Carney beats Carter.
Watch the Pro’s crash into the pavement like the best Cat5’s in their race, including my much respected Chris Horner.
7th on the stage, 7th on GC. Did gain a whopping 2 seconds on 6th.
ACT VI – Kill the Lizard
Stage 5, The Gila Monster. 72 miles and too much climbing to even think about
I’m in trouble: the knob is at “6”. Any acceleration hurts like heck. Fortunately only Phil is willing to take a serious flyer, he goes into the headwind 20 miles or so into the stage and is helped out when the field slows to let Korioth get back on after he flats.
It’s a nice bit of sportsmanship before we start slicing each other up with straight razors.
I can’t wish any bad luck on the guys ahead of me, which would be the only way I’d move up. 8th place is Bill Stalhuth, nearly three minutes down but he starts chucking out ill-conceived attacks that we have to answer right before we hit the base of the Sapillo climb. Things shatter here; I watch a large group ride off and pass some people looking pretty dead, including John Korioth, who’s fighting to get back to a podium spot. Stalhuth cracks also.
Kevin’s in the group ahead and I try to keep him in sight figuring we can work together if I can reach him.
I do, because as he said later: “The lights went out”.

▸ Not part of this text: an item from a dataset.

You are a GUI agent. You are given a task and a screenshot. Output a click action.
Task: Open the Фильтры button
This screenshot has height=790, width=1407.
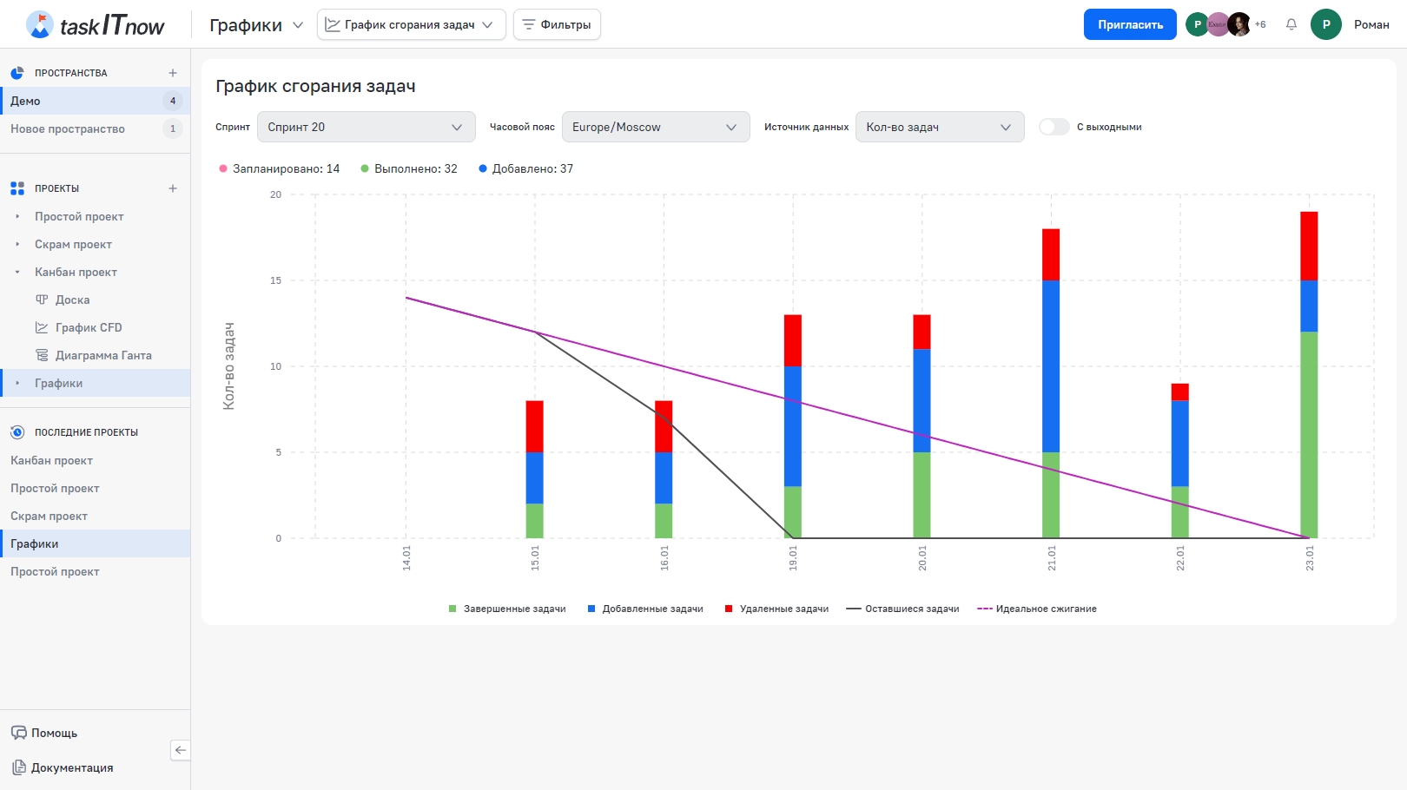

Behind me Korioth, Stalhuth and two other riders have regrouped; as the climb flattens out they are reach me and we pick up a couple of stragglers.
Our chase rotation simplifies: John and the bigger guys drill it on the flats and downhills, I do the up stuff and the really technical downhills, then hang on by my teeth the rest of the time. At one point I see Stalhuth is in trouble and I hit it hard during one of the few moments I feel like the volume knob might be coming unstuck.
With a couple of miles to go we can see the front chase group, I ease off a bit knowing I’ve locked down my GC.
They’ve barricaded the last 200 uphill meters and people are lined three deep on both sides. I ride through a cacophony of cowbells and cheers across the finish line. The lizard stuck his poison fangs in, but I survived.
Carter won. Surprise surprise.
Kevin gutted it out and while he dropped to 16th on GC, a top 20 in this field is a big ride.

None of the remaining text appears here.